3. Los Angeles, Calif. — 1932, 1984
The other American city to have hosted a pair of Olympic tournaments, L.A. was actually the only city to submit a bid back in 1932, making it the de facto choice for the competition. The ’32 Games also lead to the inaugural Olympic Village, spawning a tradition that still continues today. As for 1984, while it didn’t have a Miracle on Ice moment, it is still the most profitable Olympic Games in the country’s history.
4. Salt Lake City, Utah — 2002
The most controversial host city in U.S. Olympic history, with both the bid process and the judges’ decisions during the pairs figure skating competition, you could almost forget that this was also the event that helped Mitt Romney set the foundation for his dogged pursuit of the presidency. Seriously.
5. St. Louis, Mo. — 1904
The first Olympics to be held outside of Europe, the 1904 Games were held in St. Louis after originally being slated for Chicago, and is so shrouded in the mysteries of time that no official record of who won what actually exists. That’s not to say we don’t know anything about what transpired, and if you’re in the mood for some interesting stories, you’d be hard pressed to do better than the marathon, which includes death, PEDS, and a winner who lied about finishing the race.

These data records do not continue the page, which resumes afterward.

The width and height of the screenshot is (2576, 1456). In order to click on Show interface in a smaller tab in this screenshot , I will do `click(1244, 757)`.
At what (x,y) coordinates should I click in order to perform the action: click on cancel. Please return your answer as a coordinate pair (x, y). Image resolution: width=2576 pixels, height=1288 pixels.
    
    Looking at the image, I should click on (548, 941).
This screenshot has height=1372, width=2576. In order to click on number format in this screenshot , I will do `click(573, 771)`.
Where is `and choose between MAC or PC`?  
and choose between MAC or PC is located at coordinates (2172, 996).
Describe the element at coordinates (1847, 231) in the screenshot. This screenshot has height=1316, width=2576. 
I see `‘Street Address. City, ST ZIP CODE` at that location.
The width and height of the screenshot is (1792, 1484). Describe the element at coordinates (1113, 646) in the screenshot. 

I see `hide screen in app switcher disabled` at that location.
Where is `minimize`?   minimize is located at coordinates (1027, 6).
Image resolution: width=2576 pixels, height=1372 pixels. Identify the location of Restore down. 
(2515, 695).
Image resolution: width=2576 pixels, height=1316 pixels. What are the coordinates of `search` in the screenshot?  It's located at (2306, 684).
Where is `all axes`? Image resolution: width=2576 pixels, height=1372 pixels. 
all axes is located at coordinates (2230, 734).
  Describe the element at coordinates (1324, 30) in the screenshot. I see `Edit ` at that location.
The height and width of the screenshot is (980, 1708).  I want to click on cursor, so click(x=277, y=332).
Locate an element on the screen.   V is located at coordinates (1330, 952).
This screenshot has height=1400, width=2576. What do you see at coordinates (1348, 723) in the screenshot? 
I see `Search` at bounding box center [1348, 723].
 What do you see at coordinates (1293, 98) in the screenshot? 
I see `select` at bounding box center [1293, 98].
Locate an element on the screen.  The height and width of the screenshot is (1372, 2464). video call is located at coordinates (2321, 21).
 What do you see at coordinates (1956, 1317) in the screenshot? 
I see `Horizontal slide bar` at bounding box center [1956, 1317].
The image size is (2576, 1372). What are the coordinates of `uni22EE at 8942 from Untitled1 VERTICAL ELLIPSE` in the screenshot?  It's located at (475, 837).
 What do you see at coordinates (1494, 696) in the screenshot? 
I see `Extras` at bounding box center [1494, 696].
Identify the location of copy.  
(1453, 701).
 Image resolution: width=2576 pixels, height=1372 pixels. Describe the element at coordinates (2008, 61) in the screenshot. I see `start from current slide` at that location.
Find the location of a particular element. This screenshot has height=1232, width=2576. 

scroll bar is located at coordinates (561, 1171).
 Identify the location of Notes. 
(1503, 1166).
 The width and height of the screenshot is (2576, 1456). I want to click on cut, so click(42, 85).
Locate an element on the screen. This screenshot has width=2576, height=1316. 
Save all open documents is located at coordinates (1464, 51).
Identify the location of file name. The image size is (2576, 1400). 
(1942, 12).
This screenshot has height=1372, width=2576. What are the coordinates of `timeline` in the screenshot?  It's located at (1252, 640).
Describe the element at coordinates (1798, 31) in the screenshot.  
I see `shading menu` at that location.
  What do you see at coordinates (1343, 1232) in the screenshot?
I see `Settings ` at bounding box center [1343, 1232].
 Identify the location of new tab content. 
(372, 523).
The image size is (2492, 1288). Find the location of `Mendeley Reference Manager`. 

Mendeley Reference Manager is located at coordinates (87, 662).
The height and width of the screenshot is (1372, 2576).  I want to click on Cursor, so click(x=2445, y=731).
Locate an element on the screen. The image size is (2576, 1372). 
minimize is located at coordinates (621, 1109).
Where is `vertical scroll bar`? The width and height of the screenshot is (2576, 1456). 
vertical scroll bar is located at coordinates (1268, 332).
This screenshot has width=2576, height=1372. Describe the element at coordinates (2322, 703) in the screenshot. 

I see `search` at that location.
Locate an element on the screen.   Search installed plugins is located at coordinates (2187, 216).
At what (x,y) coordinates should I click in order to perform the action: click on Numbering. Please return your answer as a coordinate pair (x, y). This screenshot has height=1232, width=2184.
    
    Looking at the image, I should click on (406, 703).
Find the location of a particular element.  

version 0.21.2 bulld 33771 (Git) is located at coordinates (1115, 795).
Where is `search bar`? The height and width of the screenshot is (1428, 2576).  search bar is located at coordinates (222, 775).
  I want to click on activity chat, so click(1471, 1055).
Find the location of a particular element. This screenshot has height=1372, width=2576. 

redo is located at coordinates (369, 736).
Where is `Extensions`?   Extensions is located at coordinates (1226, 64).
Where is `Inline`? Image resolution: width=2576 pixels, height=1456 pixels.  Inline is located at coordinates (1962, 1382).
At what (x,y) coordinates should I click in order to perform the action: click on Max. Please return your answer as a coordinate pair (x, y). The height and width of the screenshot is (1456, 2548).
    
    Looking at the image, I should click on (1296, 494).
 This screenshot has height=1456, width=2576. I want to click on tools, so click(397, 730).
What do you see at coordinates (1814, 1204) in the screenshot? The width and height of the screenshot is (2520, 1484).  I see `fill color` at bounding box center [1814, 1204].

6. Squaw Valley, Calif. — 1960
Last but not least, the 1960 Winter Olympics were held at Squaw Valley, a snowy California area that still houses a ski resort today. While the drama may not have been in as much abundance as the other years and cities on this list, looking back at their cutting edge snowmaking technology is pretty cool. At least, we think it’s pretty cool.
As for Boston, while an official selection for a bid is just that — and there’s still eight months before countries can’t submit others — it still represents the biggest Olympic stage the city has ever been on. The winner for the bid will be announced in 2017, and we’re sure that there will be loads of construction in New England before then. We expect echoes of the Big Dig, do you?